# Plowing gravel



## Ingersoll444 (Sep 17, 2003)

OK, well my house just has a gravel drive, and this will be my first year plowing it. Any tips for me? 

I have a old 8N with a plow on it, but it has no feet on the plow. I als have a old pickup with a plow, and my Ingersolls whatch also have plows. I want to try to keep SOME of the stone in the drive. BTW it is about 400 ft long.


----------



## slipshod (Sep 19, 2003)

*gravel*

444
Try to push the snow to the same spots every time.That way you can recover your gravel in the spring much easier.Also first few snow storms the ground will probably not be frozen so you will tear out more stone. Snow is an insulator, so get it off and let the driveway freeze.


----------



## Argee (Sep 17, 2003)

We don't clean snow the first few snow unless they're big ones. We just drive on it and pack it down. If you do have to plow, take your time and raise the plow an inch or two so as not to tear up your drive. 
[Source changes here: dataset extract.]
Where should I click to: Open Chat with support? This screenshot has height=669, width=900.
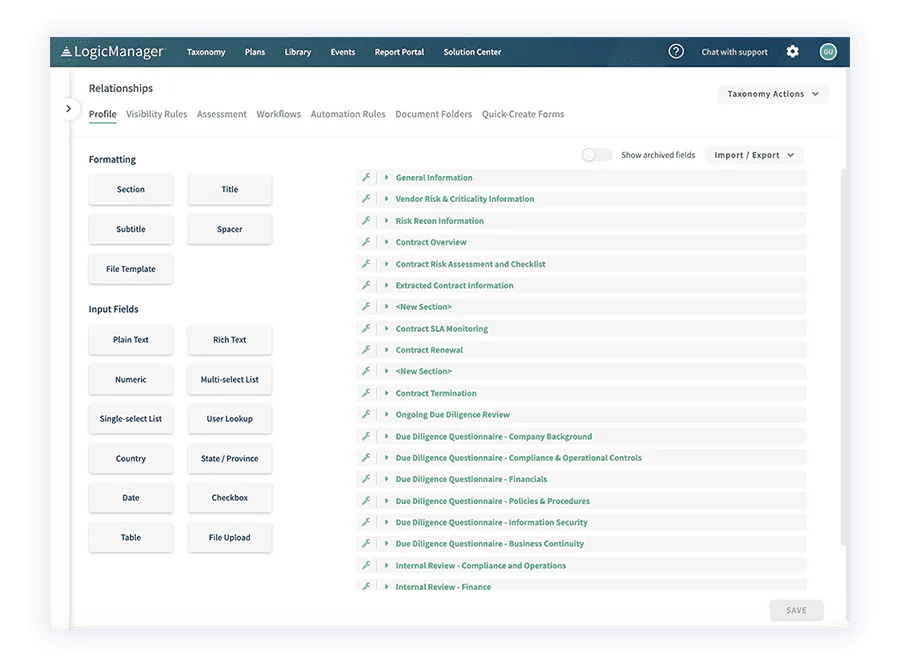734,51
Slipshod is right on about piling it in one spot so you can recover it in the spring. That's why I went to blowing snow, because I got tired of raking stones out of the yard in the spring.


----------



## Ingersoll444 (Sep 17, 2003)

I DO remember raking up stone when I was a kid. There would always be a HUGE pile of them where the snow banks were at the end of the drive. Thanks for the tip though. I have the perfict place to plow it. At the end of my drive, there is a spot in the woods where the polebard/garage is going. I was planning on bringing in stone for that part of the drive anyway, might as well plow everthing there, and get a head start putting down rock.
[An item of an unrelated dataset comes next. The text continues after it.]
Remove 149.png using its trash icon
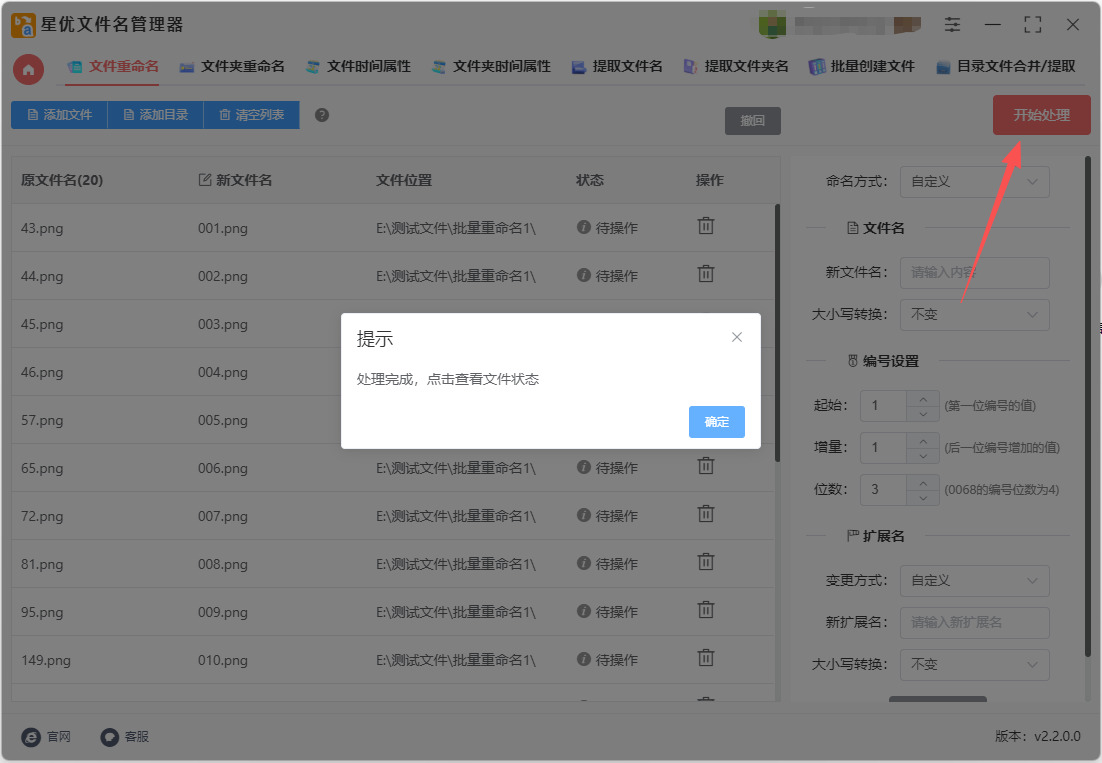Screen dimensions: 1102x763 tap(706, 658)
BTW, on dirt drives I have always set the plow feet real high.[or low however you want to look at it. p;ow up off the ground] I assume you would need to do that on gravle also??


----------



## Argee (Sep 17, 2003)

Most definetly keep the shoes down on gravel. I can remember on some wetter snows watching the lime stone curl up with the snow as I was plowing.


----------



## leolav (Sep 16, 2003)

I noticed you said your plow doesn't have shoes. I would find a way to weld some on. They would save on some of the wear and tear on your driveway.


----------



## Argee (Sep 17, 2003)

> _Originally posted by leolav _
> *I noticed you said your plow doesn't have shoes. I would find a way to weld some on. They would save on some of the wear and tear on your driveway. *


I took the tips of the ski's off an old snowmobile and made shoes for an old Case snowblower once. Just welded them to the small shoes that came with the blower. Worked great.


----------



## guest (Sep 16, 2003)

we have a gravel drive... until this year ive had it plowed.. The plow guy never got the concept of lifting the blade an inch or two.. so in the spring id spend 2 afternoons shovelling all of the stone (another bad idea) that was on the top part of our driveway. 

i got rid of the stones and put recycled hot top down.. it packs much better... 
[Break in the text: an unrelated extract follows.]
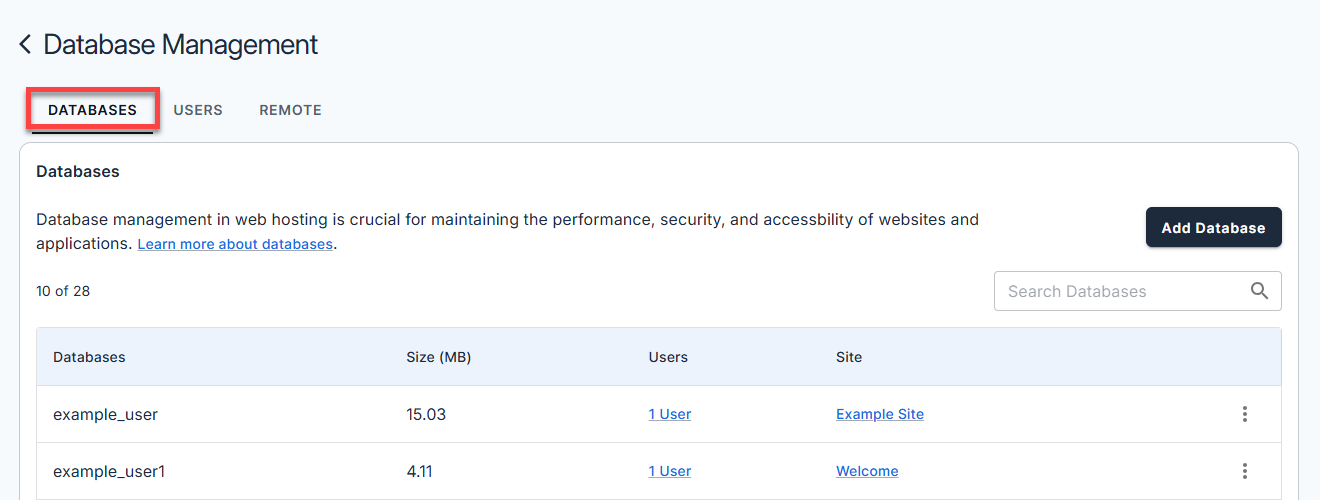1320x500 pixels.
Task: Switch to the USERS tab
Action: tap(198, 110)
definetly lift the blade a little...


----------



## Argee (Sep 17, 2003)

SJ,
Was that recycled hot top cheaper than the stone?


----------



## slipshod (Sep 19, 2003)

*stone*

Around here recycle hot top has gotten expensive#1
#2 crushed limestone
#3crusher run gravel
#4 bank run gravel
I put in a lot of driveways and crushed limestone is the answer,2"and fines for a top coat.That stuff packs like nobodies business,and holds up for the longest time of any of the above options.I recomend it if the homeowner plans on blacktop or concrete later on.
The rycycle top is good if they dont over mill it.Some of my customers complain that it stains vinyl floors a yellowish brown if the weather is hot and they walk on it. Seems that the oil in it gets on your shoes.
Bank Run is the cheapest driveway. Downside it makes mud when it rains a lot and there is a lot of vehicles driven on it.


----------